Extrait cité:
|---|

09 mars 2011

Au début du siècle dernier, quelques idéalistes conduits par les écrivains Romain Rolland et Maurice Pottecher réalisèrent le rêve révolutionnaire d’un théâtre dédié au peuple. « Le théâtre du peuple (…) est l’expression impérieuse d’une société nouvelle, sa voix et sa pensée ; et c’est, par la force des choses, dans les heures de crise, sa machine de guerre contre une société caduque et vieillie », écrivait Romain Rolland en 1903. L’expérience fut riche et belle, même s’il reste aujourd’hui peu de chose du répertoire dramatique de Rolland ou Pottecher…

Ces jours-ci, à Saint Etienne, le 8ème « Festival des arts burlesques » offre une certaine version de ce que peut être aujourd’hui un “théâtre du peuple” Certes, cette manifestation mise un peu trop sur la facilité, notamment parce que, sous couvert de « burlesque », elle programme essentiellement des « comiques », ce qui est un peu réducteur.

anne_roumanoff_reference.1299680363.jpg

Anne Roumanoff, marraine du 8e Festival des arts burlesques, à Saint Etienne

Mais le plus grand charme du festival, c’est d’être adossé à un lieu qui symbolise assez joliment ce que peut être une entreprise culturelle portée « par et pour le peuple ». Statutairement, ce lieu n’est autre qu’une Maison de la jeunesse et de la culture, mais cette MJC s’est dotée d’un plateau et d’une régie dignes de certains Centres dramatiques nationaux. Parfois, elle accueille des créations avant même que celles-ci soient programmées dans l’Opéra de la ville. Or les murs de ce lieu furent construits presque artisanalement, sur des ruines, au début des années 2000. « Notre théâtre est entièrement participatif : tout est fait avec l’aide des habitants, des associations… Bref, avec le public ! Par exemple, chacun a mis la main à la pâte pour le reconstruire », se félicite Michel Mazziotta, directeur de ce « Nouveau Théâtre de Beaulieu », situé dans un des quartiers les plus difficiles de Saint Etienne, en face d’un hôpital, lui-même construit sur les vestiges d’une gigantesque tour HLM surnommée la « muraille de Chine »…

Récemment, la façade du théâtre a été entièrement repeinte pour la modique somme de 3 000 euros - tandis que la mairie en était à son cinquième appel d’offre infructueux à 30 000 euros. Partenaire de la « protection judiciaire de la jeunesse » (PJJ) et de tous les centres sociaux de la ville, la MJC fait partie des lieux où l’on peut faire des « travaux d’intérêt généraux »… en apportant sa pierre à l’édifice du théâtre. En outre, les bénévoles ne manquent pas à l’appel, comme cet ancien cadre supérieur mis à la retraite anticipée, qui consacre désormais tout son temps et toute son énergie à la gestion du « Nouveau Théâtre », juste pour l’amour de l’art… Rien de tel, en effet, que d’associer la population à la vie quotidienne d’un tel lieu pour le rendre accessible à tous.

|---|

Données affichées:
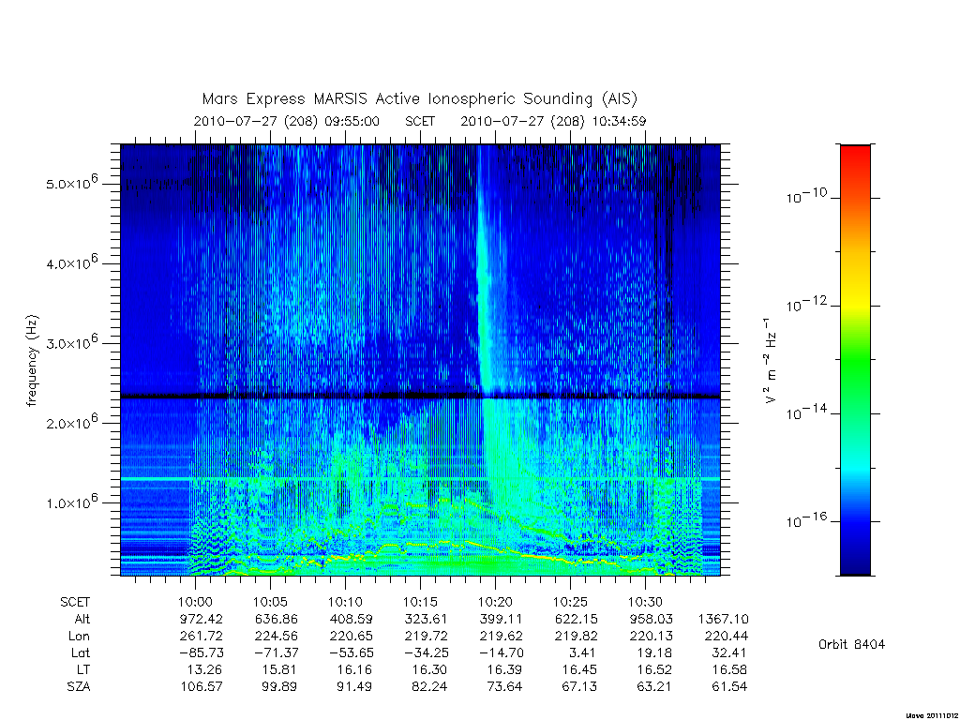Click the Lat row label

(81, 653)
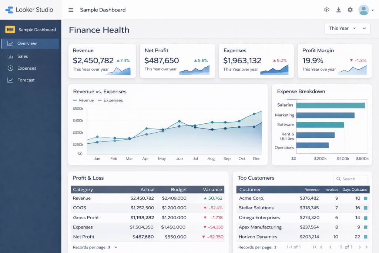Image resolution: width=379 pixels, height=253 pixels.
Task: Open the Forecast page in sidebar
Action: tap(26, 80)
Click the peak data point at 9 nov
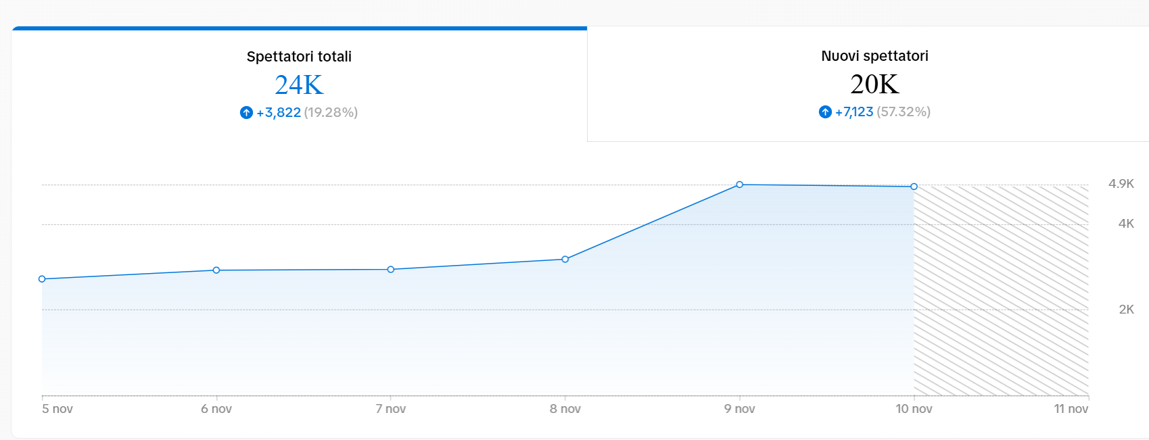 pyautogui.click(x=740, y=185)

|---|

Consigne:
Prolongez l'article sur le théâtre du peuple en reprenant juste après sa dernière phrase. Les lignes n'ont aucun lien avec l'article sur le théâtre du peuple.

Réponse attendue:
p0032.1299680663.jpg

Parade burlesque organisée le 8 mars dans les rues de Saint Etienne pour l’ouverture du Festival

Reste la subtile question de la programmation : idéalement, il faudrait être populaire sans être populiste… Or le « Festival des arts burlesques » réunit essentiellement des humoristes que l’on peut voir ou entendre chaque jour dans les médias : d’Anne Roumanoff, la marraine du festival, à Christophe Alévêque, autre pilier de la manifestation, en passant par Audrey Lamy, Dany Mauro, Jérôme Commandeur, ou le jeune Sanaka…

« Le comique est au théâtre ce que le hip-hop est à la danse : c’est une porte d’entrée dans la culture », affirme Michel Mazziotta pour justifier ces choix, tout en confiant que le stand up, si « populaire » soit-il, n’est pas sa tasse de thé. A la fin des années 1940, lorsque Jean Vilar inventait « le » théâtre populaire au premier festival d’Avignon, il ne forçait pas tant son caractère, et programmait Claudel et Shakespeare. Loin de miser sur la démagogie pour s’adresser au peuple, il conciliait au contraire à merveille ce qu’on sépare presque toujours aujourd’hui: « un public de masse, un répertoire de haute culture, et une dramaturgie d’avant-garde », pour reprendre les termes d’un beau manifeste publié en 1954.  


Commentaires

  1. Le succès des ” Folles Journées” à Nantes et ailleurs dans le monde prouve que l’on peut viser très haut et attirer un très large et nombreux public sans avoir à faire du racolage avec de la culture facile digne du Pétomane.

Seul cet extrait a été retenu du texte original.